5. Why Explicit Separation Works
The key design principle is not simply “add an SSM alongside a Transformer.” It is the explicit separation of training objectives and gradient paths. The surface decoder is trained by token prediction loss. The latent SSM is trained by CPC loss. The regime layer is trained by changepoint and diversity losses. The memory is trained through chunked read write gradient bridging. Each component has its own learning signal, and gradient isolation prevents the dominant token loss from overwhelming the auxiliary objectives.
This separation is what enables the components to develop complementary representations rather than collapsing to redundancy. The SSM is not trying to minimize token prediction loss directly; it is trying to predict future decoder states. The regime layer is not trying to minimize perplexity; it is trying to identify coherent segments. Each component solves its own problem, and the fusion layer learns to combine their outputs in a way that serves the overall objective.
6. Implications for Language Model Design
The surface latent decomposition suggests a broader design principle: language models may benefit from explicitly representing distinct types of structure through dedicated subsystems, rather than forcing a single representation to encode everything. The current single stream paradigm succeeds because Transformers are powerful enough to implicitly learn multiple timescales of representation within a single vector. But “powerful enough” is not the same as “optimal.”
The explicit separation in LOLM achieves 52% lower perplexity than Pythia-410M with 26% fewer parameters at 304M, and 15% lower perplexity than a controlled baseline at 1.57B. These gains come precisely from giving each type of structure its own pathway and its own training signal.

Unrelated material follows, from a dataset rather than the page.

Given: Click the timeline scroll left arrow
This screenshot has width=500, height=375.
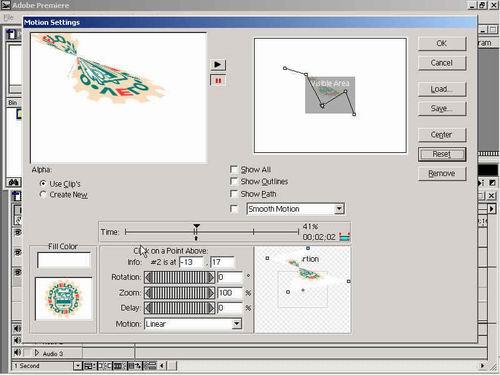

The most compelling evidence that this matters is the dependency inversion. If the surface decoder could implicitly capture everything the latent SSM captures, removing the SSM at inference time would cause only moderate degradation. Instead, it causes complete collapse. The latent stream is carrying information that the surface stream cannot reconstruct from its own representations. Explicit separation didn't just improve efficiency. It enabled the model to learn representations that were previously inaccessible.
7. Conclusion
Language has structure at multiple timescales, from individual token statistics to document level discourse patterns. Standard language models compress all of this into a single representation stream. LOLM demonstrates that explicitly separating surface and latent representations, training them with dedicated objectives, and combining them through a learned gate produces models that are more efficient, more capable, and internally organized in ways that single stream models are not. The finding that the minority latent stream is more structurally essential than the majority surface stream challenges the assumption that language modeling is primarily a surface level prediction task. It suggests that the hidden structure of language (the patterns that persist below the level of individual tokens) may be more fundamental to model quality than we previously understood.